**Complétez ce qui suit**
1 - Indiquez si chaque affirmation est conforme au texte sur les lauréats du prix Maurice-Betz en répondant par oui ou par non, et citez les mots du texte qui tranchent. (a) Claire de Oliveira a reçu le prix en 2021. (b) Vincent Raynaud traduit de l'espagnol. (c) Le prix est décerné tous les deux ans.
2 - D'après le texte sur les lauréats du prix Maurice-Betz, chez quel éditeur paraît la nouvelle traduction de « La mort à Venise » ?

**Texte**
-*-*-

Prolifiques traducteurs !

Les lauréats récents de notre Prix de traduction Maurice-Betz, décerné chaque année en partenariat avec la Ville de Colmar, sont très actifs ce début d’année.

Claire de Oliveira (prix 2021 pour sa traduction de « La Montagne magique » de Thomas Mann) publie une nouvelle traduction du livre culte « La mort à Venise » du même Thomas Mann, chez Bourgois.

Vincent Raynaud (prix 2022 pour ses traductions de Roberto Saviano) traduit de l’italien « La récréation est finie » (éditions du sous-sol), un roman dit de campus sur les années de plomb italiennes.

Antonin Bechler (prix 2023 pour ses traductions du Prix Nobel japonais Kenzaburo Ôé) a participé au documentaire « Aum Shinrikyō : la secte qui a marqué le Japon à jamais », diffusé sur Youtube par le média Brut.

-*-*-

**Entrées fournies**

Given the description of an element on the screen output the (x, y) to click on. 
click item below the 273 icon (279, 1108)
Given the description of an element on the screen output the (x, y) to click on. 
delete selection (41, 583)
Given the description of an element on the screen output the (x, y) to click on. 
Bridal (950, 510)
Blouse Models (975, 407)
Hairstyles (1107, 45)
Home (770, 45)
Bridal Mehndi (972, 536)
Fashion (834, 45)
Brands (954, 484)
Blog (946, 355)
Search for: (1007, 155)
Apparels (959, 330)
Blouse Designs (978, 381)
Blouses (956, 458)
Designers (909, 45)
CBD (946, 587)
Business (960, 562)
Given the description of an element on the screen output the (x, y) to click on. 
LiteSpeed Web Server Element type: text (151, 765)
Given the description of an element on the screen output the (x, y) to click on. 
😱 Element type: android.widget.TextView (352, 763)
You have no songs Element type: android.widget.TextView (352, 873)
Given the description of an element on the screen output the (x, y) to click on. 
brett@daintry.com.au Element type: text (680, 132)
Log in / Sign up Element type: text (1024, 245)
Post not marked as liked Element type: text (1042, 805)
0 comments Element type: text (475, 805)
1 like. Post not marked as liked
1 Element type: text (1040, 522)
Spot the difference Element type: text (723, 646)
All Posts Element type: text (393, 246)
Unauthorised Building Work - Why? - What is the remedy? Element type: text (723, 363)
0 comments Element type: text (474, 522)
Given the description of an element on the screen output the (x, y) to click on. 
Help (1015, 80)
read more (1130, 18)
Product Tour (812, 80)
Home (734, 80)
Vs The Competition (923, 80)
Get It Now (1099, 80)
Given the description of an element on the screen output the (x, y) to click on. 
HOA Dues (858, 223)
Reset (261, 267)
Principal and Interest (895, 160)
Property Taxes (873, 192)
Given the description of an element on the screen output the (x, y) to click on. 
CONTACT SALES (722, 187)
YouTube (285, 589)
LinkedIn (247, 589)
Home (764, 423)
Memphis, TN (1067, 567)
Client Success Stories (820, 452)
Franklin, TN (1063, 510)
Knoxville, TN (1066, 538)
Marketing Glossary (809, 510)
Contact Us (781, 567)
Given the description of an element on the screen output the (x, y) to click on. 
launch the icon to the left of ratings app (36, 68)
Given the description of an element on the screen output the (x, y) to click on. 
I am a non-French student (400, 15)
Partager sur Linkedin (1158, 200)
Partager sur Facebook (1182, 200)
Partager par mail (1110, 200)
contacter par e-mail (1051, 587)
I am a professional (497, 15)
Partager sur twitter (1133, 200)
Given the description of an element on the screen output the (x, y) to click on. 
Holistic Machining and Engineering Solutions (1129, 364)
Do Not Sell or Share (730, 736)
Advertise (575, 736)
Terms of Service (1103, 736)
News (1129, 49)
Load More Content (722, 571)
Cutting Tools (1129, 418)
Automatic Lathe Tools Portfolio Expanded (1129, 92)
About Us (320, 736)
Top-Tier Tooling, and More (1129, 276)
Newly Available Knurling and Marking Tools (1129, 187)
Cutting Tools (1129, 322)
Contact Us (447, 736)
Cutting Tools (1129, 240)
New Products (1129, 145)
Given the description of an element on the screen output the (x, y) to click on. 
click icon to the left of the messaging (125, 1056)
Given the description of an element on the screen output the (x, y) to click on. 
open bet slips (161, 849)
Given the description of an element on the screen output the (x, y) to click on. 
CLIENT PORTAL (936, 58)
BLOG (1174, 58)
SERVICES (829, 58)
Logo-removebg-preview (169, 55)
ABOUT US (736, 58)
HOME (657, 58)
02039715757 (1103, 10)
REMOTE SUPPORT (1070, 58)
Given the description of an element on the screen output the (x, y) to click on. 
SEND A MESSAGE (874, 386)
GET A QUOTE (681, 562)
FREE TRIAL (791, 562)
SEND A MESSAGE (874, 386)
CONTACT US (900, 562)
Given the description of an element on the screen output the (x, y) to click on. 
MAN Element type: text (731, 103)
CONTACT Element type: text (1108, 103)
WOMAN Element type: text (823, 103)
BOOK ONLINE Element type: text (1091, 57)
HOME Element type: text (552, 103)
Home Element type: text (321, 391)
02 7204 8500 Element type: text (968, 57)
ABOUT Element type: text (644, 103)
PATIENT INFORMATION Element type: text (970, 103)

-*-*-

**Corrigé des exercices**
1 -
(a) Oui : « Claire de Oliveira (prix 2021 pour sa traduction de « La Montagne magique » de Thomas Mann) ».
(b) Non : « traduit de l’italien ».
(c) Non : « décerné chaque année ».

2 - Chez Bourgois.